▶ **Goal**
Quote the records verbatim, starting at the line that contains "You are a computer-use agent. This" and ending at the line that contains "Screen dimensions: 1200x675 [x=90, y=349]". Leave the pictures out of your answer.
⟨
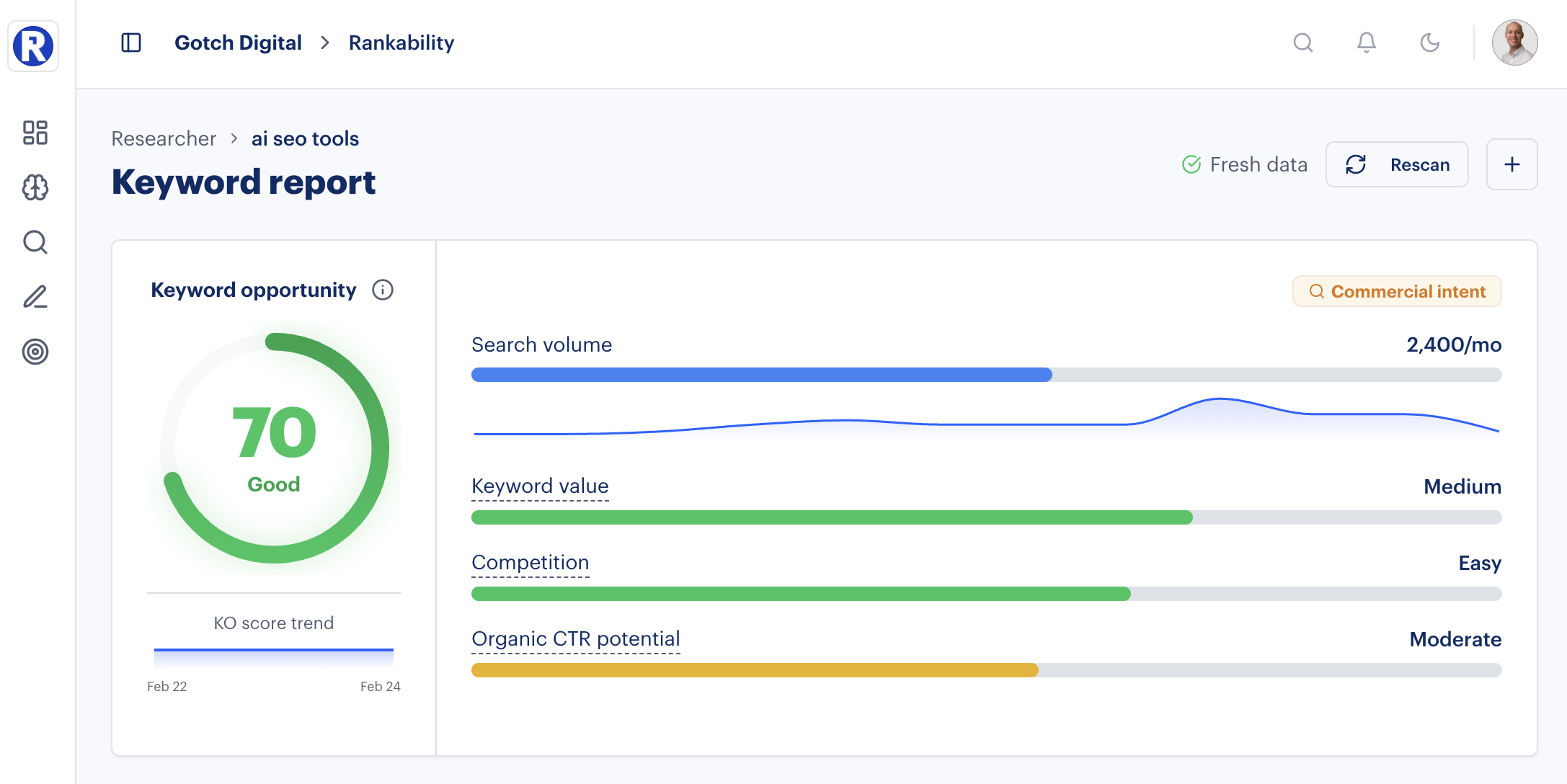Click the Rescan button

tap(1396, 164)
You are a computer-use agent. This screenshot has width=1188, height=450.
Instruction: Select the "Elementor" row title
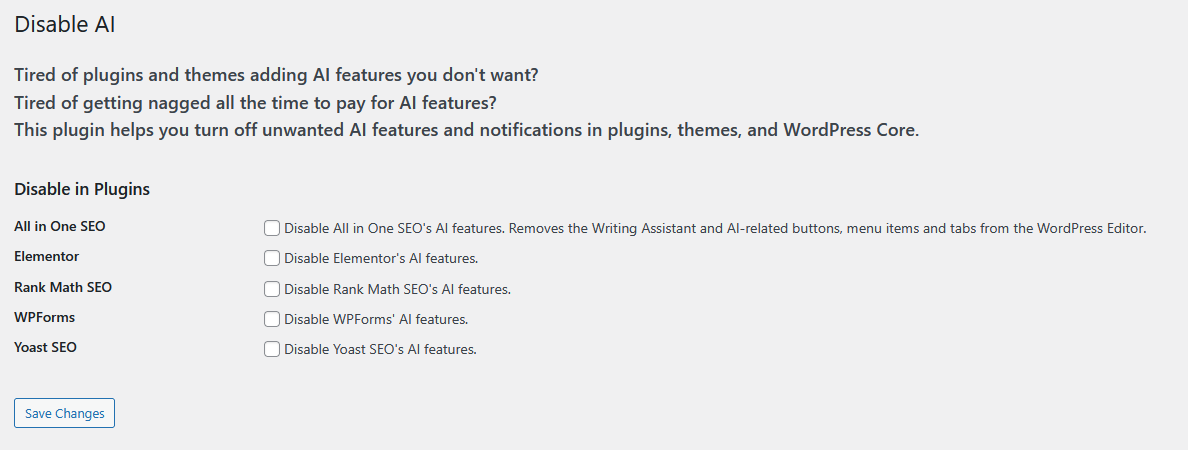[x=47, y=256]
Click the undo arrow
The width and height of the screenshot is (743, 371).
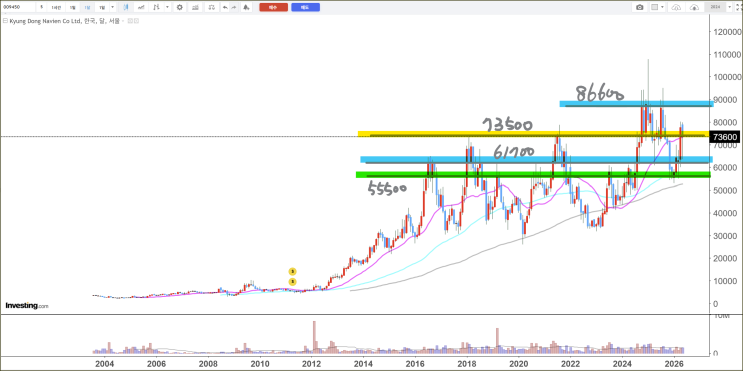pos(225,7)
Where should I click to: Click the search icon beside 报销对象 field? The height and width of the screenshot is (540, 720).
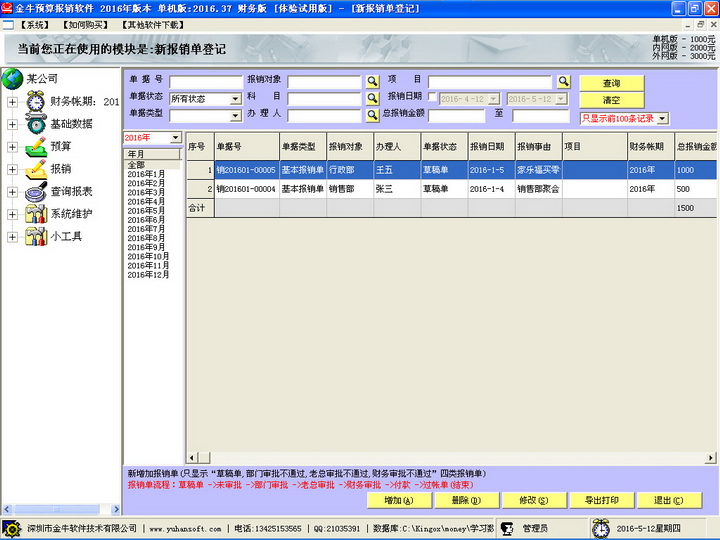(x=372, y=82)
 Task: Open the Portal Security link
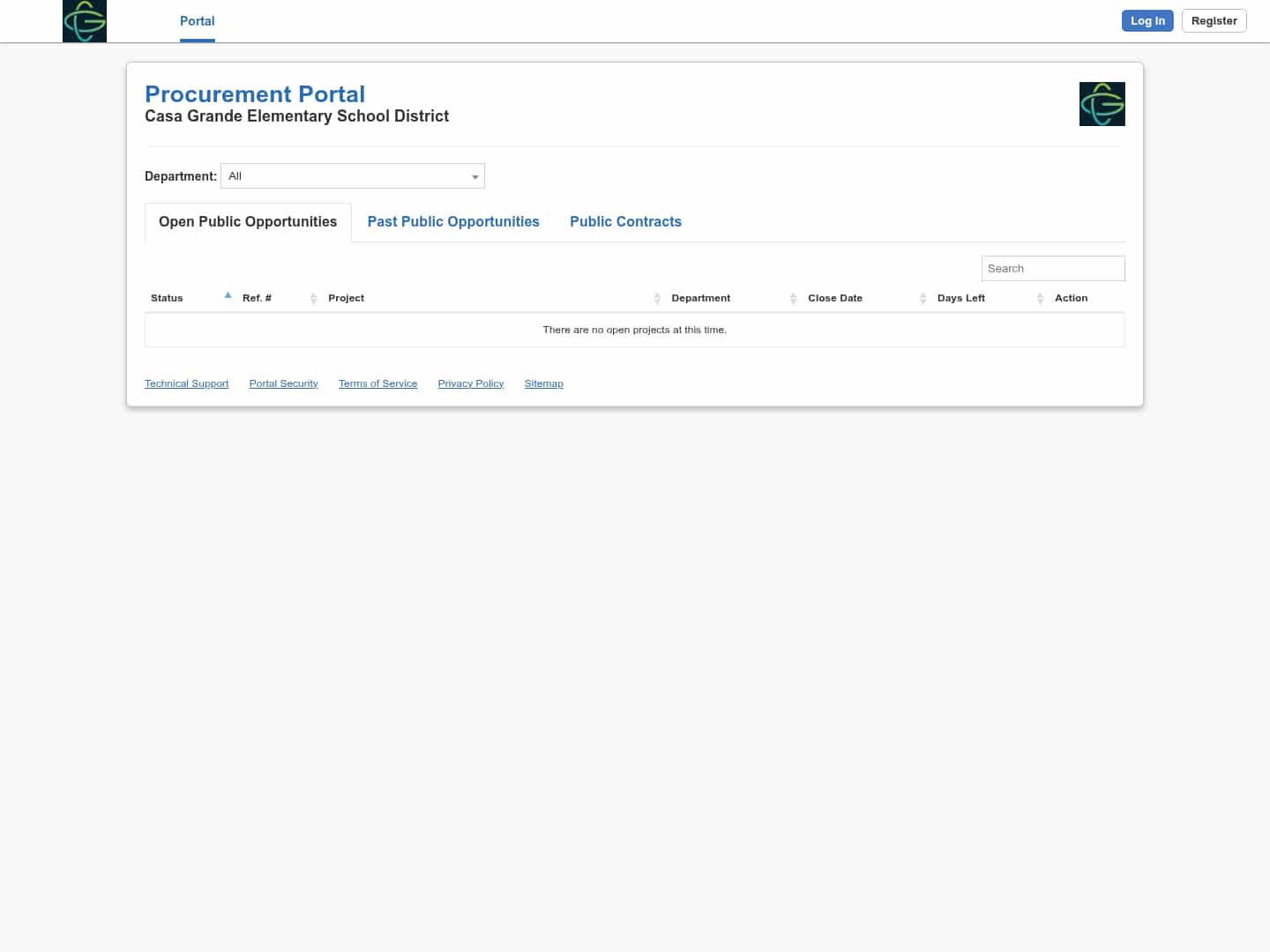click(283, 383)
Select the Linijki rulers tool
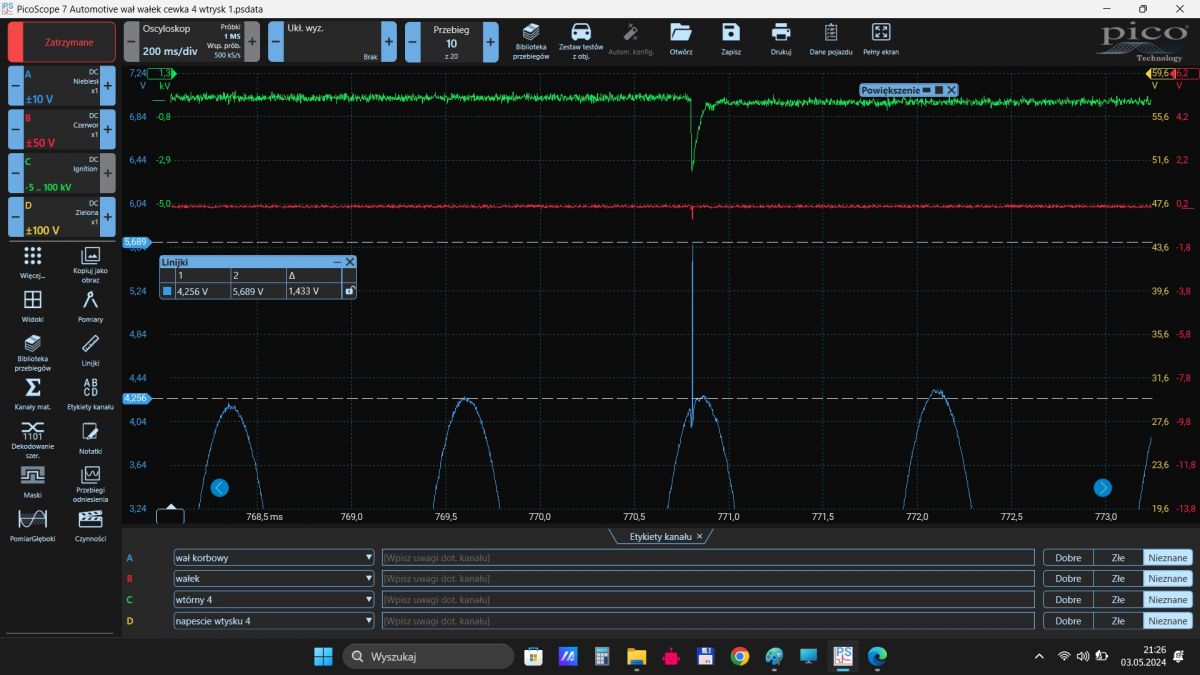Screen dimensions: 1200x675 [x=90, y=349]
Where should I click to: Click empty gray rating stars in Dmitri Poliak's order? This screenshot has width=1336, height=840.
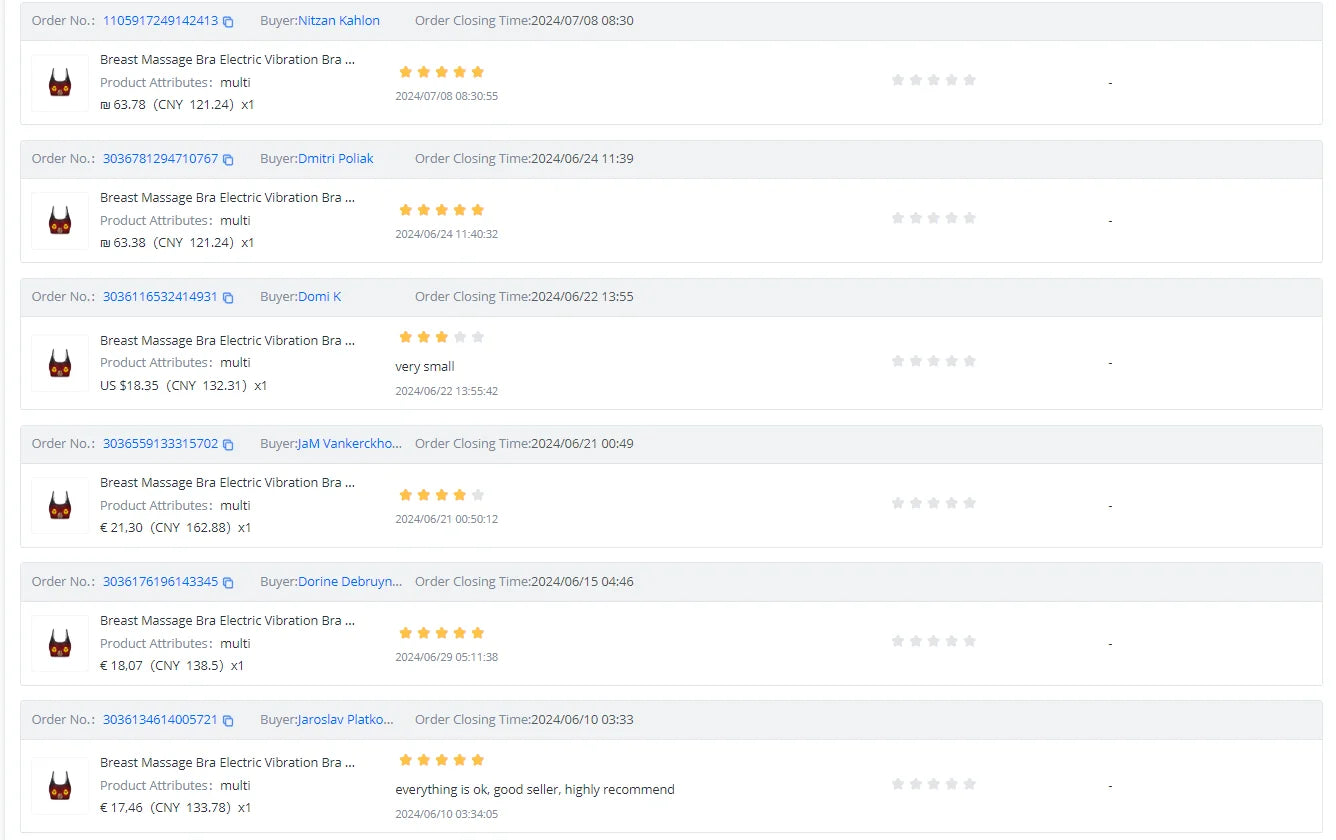933,218
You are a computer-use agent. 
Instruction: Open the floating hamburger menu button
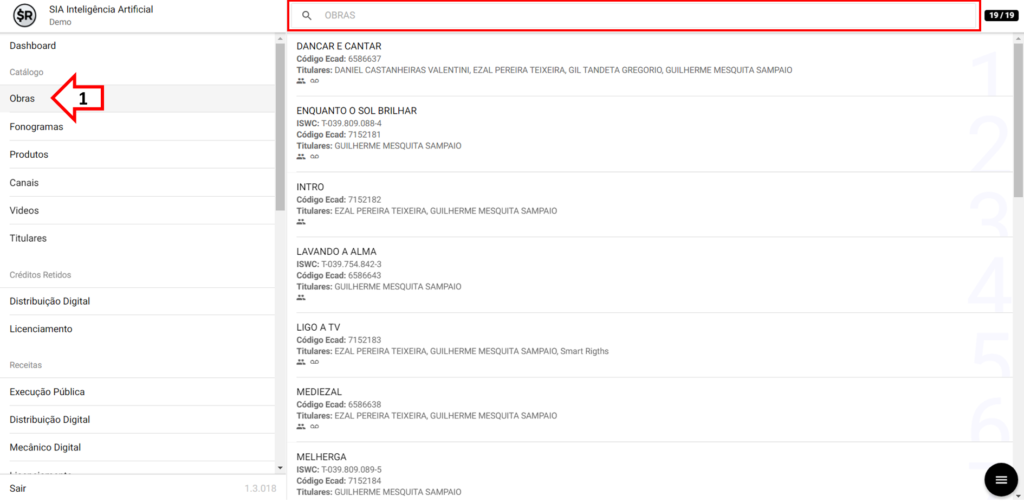pos(999,480)
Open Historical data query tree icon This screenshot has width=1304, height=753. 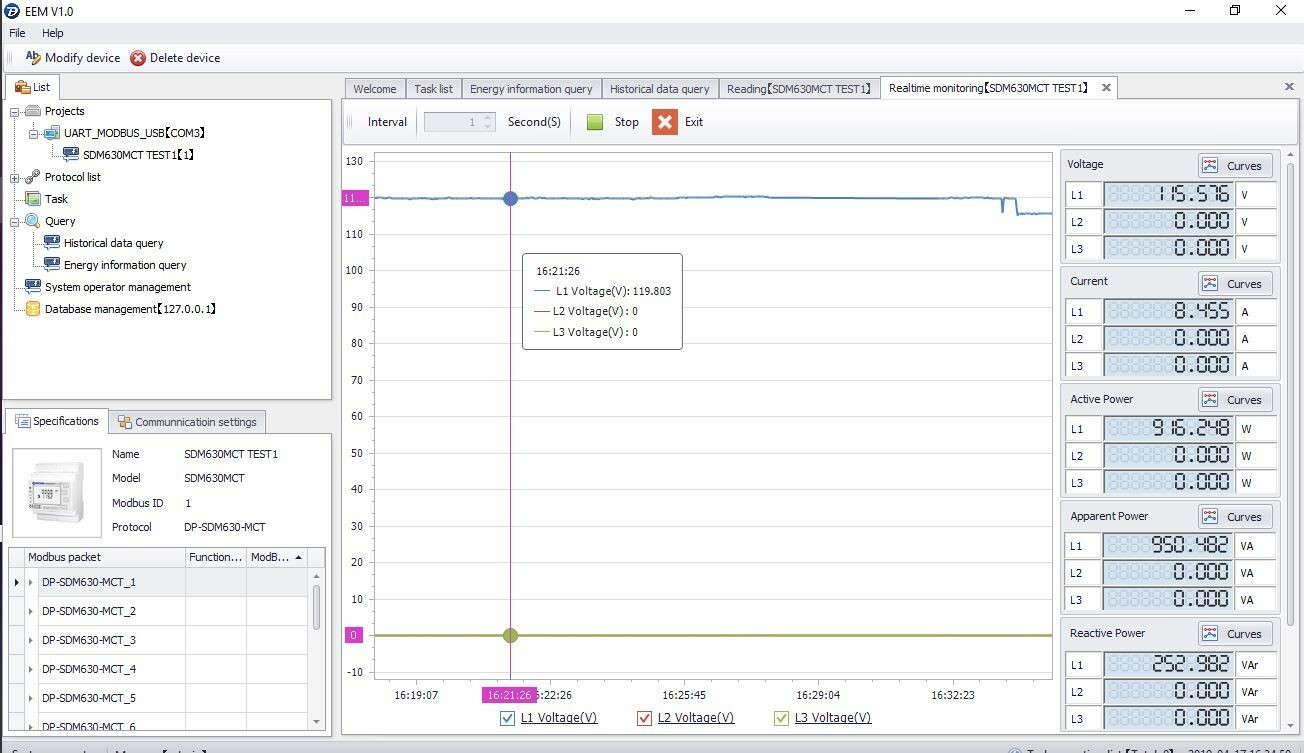(52, 243)
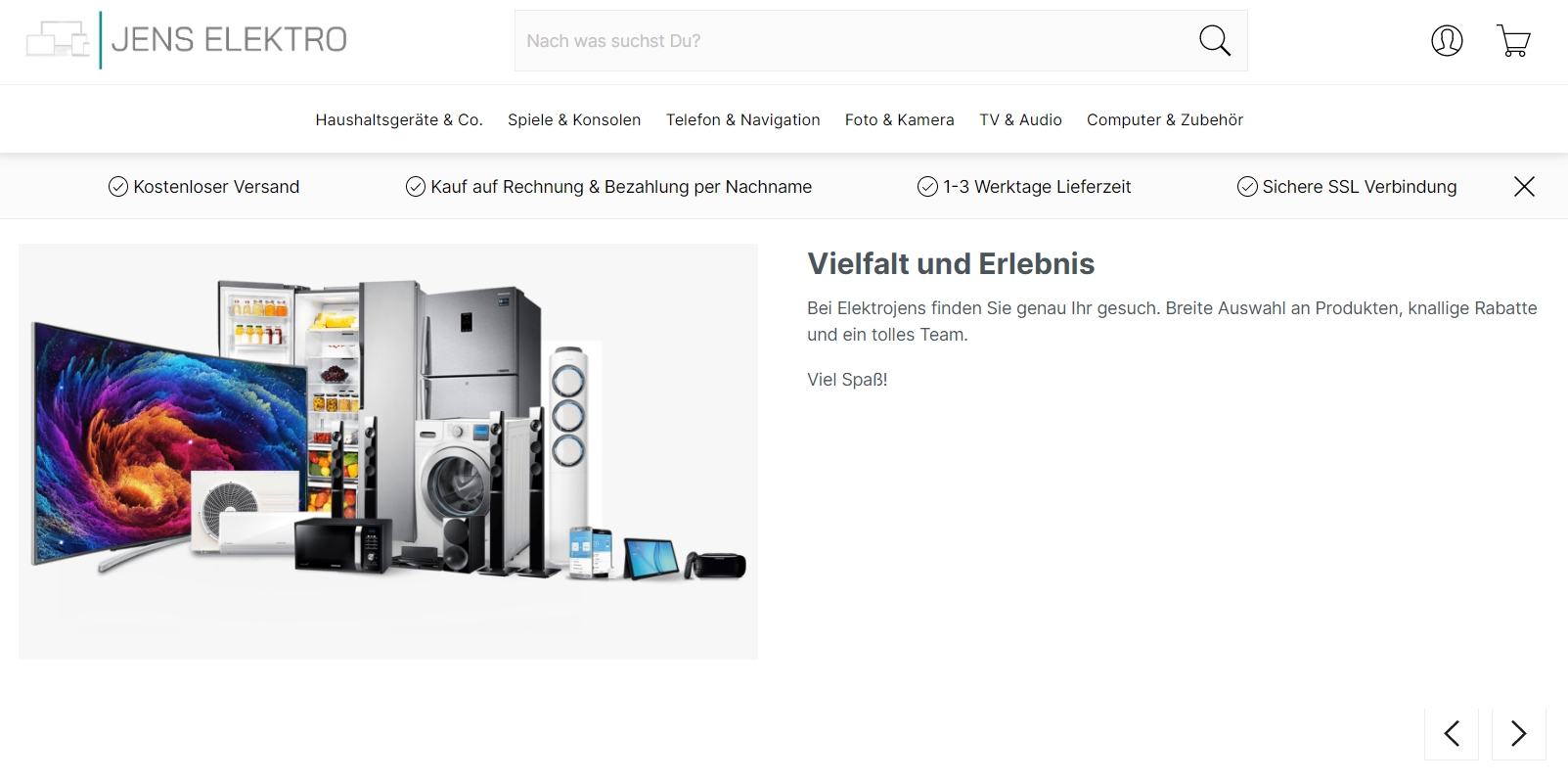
⟩
▶ **Result of this exercise**
You are a computer-use agent. This screenshot has width=1188, height=450.
Instruction: Select the "Elementor" row title
[x=47, y=256]
Click the undo arrow
The width and height of the screenshot is (743, 371).
pos(225,7)
Where should I click to: Click the search icon beside 报销对象 field? The height and width of the screenshot is (540, 720).
(x=372, y=82)
 Task: Open the Portal Security link
click(283, 383)
Select the Linijki rulers tool
Screen dimensions: 1200x675 [x=90, y=349]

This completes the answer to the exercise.